A young child died July 29 in Rockland after apparently getting in a car that overheated due to the hot temperatures.

Paul Giamsiracusa Jr., who was a few weeks short of his third birthday, died at Penobscot Bay Medical Center in Rockport about an hour after being taken there by Rockland ambulance, according to Sgt. Rick Fowler of the Maine Criminal Investigative Division with the Maine State Police.

Rockland police received a call from Lovejoy Street shortly after 6:30 p.m. on July 29 about a missing child. Fowler said he did not know when the child was located but his division was contacted shortly after 8 p.m.

“It appears to be a tragic accident,” Fowler said.

An autopsy was scheduled to be performed later Friday, July 30 on the child. State police are required by law to be called in for the death of a young child.
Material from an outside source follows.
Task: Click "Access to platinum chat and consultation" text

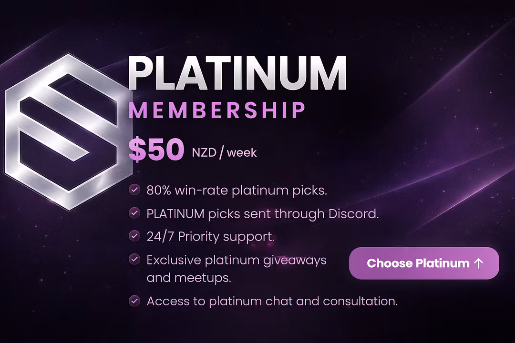Action: [272, 301]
Fowler said the parents have been cooperative. The child had last been seen at 3 p.m. Fowler said one person thought he was in one room and another thought he was in another and didn’t realize he was missing until later.
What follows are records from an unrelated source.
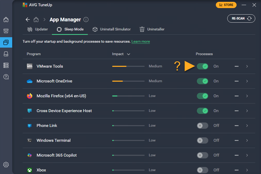The height and width of the screenshot is (174, 261).
Task: Open the Impact column sort dropdown
Action: coord(128,54)
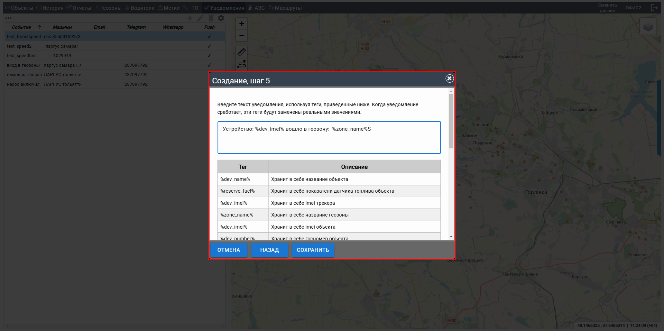Toggle Push checkmark for test_speedtest
The width and height of the screenshot is (664, 331).
tap(209, 55)
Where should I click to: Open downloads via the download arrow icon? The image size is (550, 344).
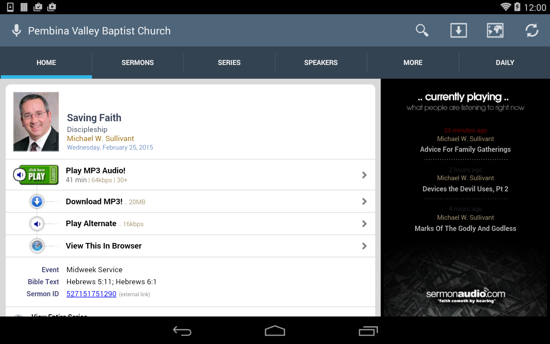point(458,31)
Jan Null, an adjunct professor of meteorology at San Fransisco State University, said July 30 that they began researching the topic of how hot vehicles get after a local child died in 2001.

The death of the Rockland boy was the 26th in the country and the first in Maine in 2010, Null said. Last year, 33 children died of hyperthermia in vehicles in the United States. He said the last child to die in Maine was in July 1998 in Skowhegan.

With an outside air temperature of about 84 degrees, the inside air temperature of the car could have been near 130 degrees, Null said. Objects or a person inside the car in direct sunlight would have been significantly hotter.